Gestational diabetes (GDM) is a temporary form of diabetes that can arise during pregnancy. In most cases, careful management can keep GDM under control and lead to the birth of a healthy baby. Unfortunately it doesn’t completely end there. It’s essential to think about postpartum diabetes prevention following delivery since you are at greater risk of developing type 2 diabetes in the future.
Who gets gestational diabetes (GDM)?
GDM affects between 3 – 20% of women during pregnancy. Risk factors for GDM include:
- Age over 35
- Obesity
- Having a parent or sibling with type 2 diabetes
- GDM in a previous pregnancy
- Previous delivery of a baby over 9 pounds
- Coming from a high-risk diabetes population (South Asian, Hispanic, Aboriginal, Asian or African)
Does GDM disappear after delivery?
By definition, GDM only lasts until the baby is born. For many women, the symptoms also go away at this point. That is, blood glucose levels may return to normal.

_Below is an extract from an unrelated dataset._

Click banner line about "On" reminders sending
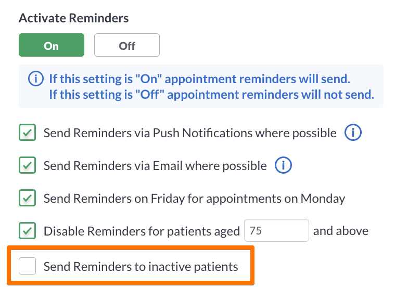This screenshot has height=287, width=408. (x=200, y=79)
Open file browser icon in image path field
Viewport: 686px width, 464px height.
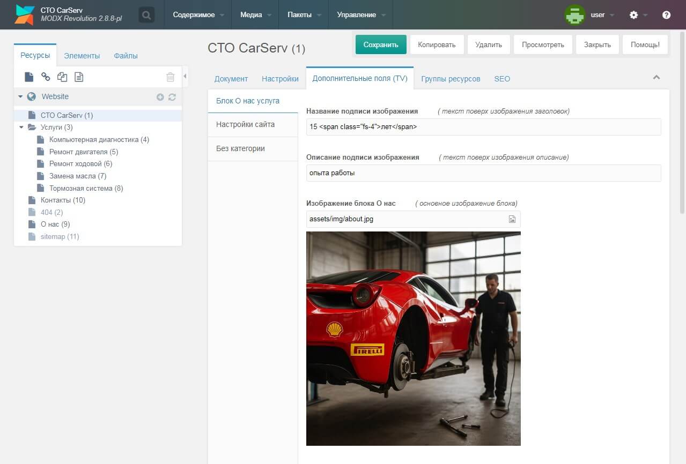tap(512, 219)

But this doesn’t mean GDM can be forgotten – postpartum diabetes prevention strategies are extremely important.
Women who have had GDM are at higher risk of developing type 2 diabetes in the future. Up to 50% will develop the disease within 15 years, and others will be diagnosed with prediabetes. Having GDM in one pregnancy also increases the risk of GDM in future pregnancies.

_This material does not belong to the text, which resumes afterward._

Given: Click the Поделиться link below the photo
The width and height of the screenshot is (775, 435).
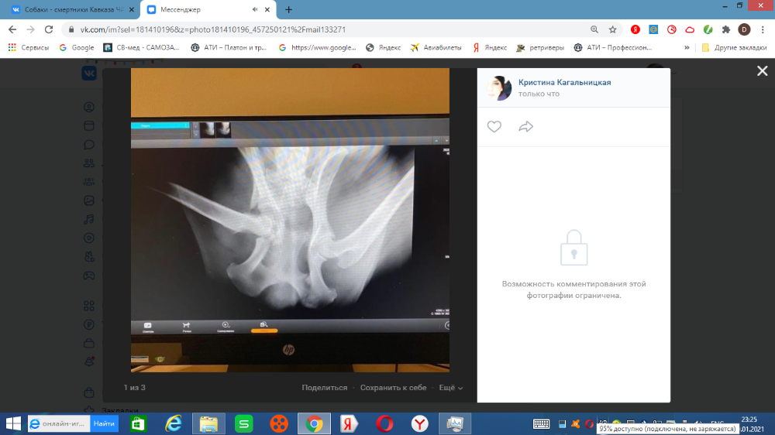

This means that women who have had GDM need to be carefully watched by their health care professionals for signs of diabetes. Regular tests should be scheduled, and careful preparation should be made before future pregnancies.

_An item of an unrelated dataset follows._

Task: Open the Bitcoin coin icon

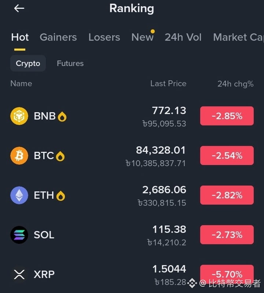Action: coord(19,155)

What follow-up screenings should be done after delivery?
Following GDM, women should be tested for diabetes and prediabetes with an oral glucose tolerance test between 6 weeks and 6 months after giving birth. It should also be scheduled if a pregnancy is planned.
These tests are important, because they help lead to early diagnosis of type 2 diabetes. Early detection can help keep diabetes under control and can help avoid health complications.
The benefits of breast-feeding
Women with GDM should be encouraged to breastfeed immediately after birth and for a minimum of 4 months to prevent hypoglycemia (low blood sugar) in their newborn, childhood obesity, and diabetes for both the mother and child.
What are other postpartum diabetes prevention strategies?
Women who have had GDM can help reduce their risk of developing type 2 diabetes by maintaining a healthy weight and following a healthy lifestyle program. This includes healthy eating and regular physical exercise. Regular physical activity is good for your overall health, will help maintain recommended weight targets, and can help to reduce post-partum depression.
Health risks for children after GDM
Babies born after their mother has had GDM may be at risk of obesity in childhood and at higher risk of diabetes in later life.
If you have had GDM, make sure your child’s health care provider is aware of this fact.
You can also help to cut your child’s risk of health issues by encouraging the whole family to follow healthy lifestyle recommendations.
Planning another pregnancy after GDM
Talk to your health care provider before becoming pregnant again. Tests will be scheduled to check your blood glucose levels. If they are high, you will be given recommendations to help bring blood glucose down to normal levels. This will reduce the chances of health problems for you and your baby during pregnancy.
Life after gestational diabetes involves ongoing attention to health, as the risk of developing type 2 diabetes remains elevated. Emphasizing postpartum diabetes prevention through healthy lifestyle changes, regular check-ups, and weight management can significantly reduce this risk. With the right support, many women can maintain long-term well-being and prevent future complications.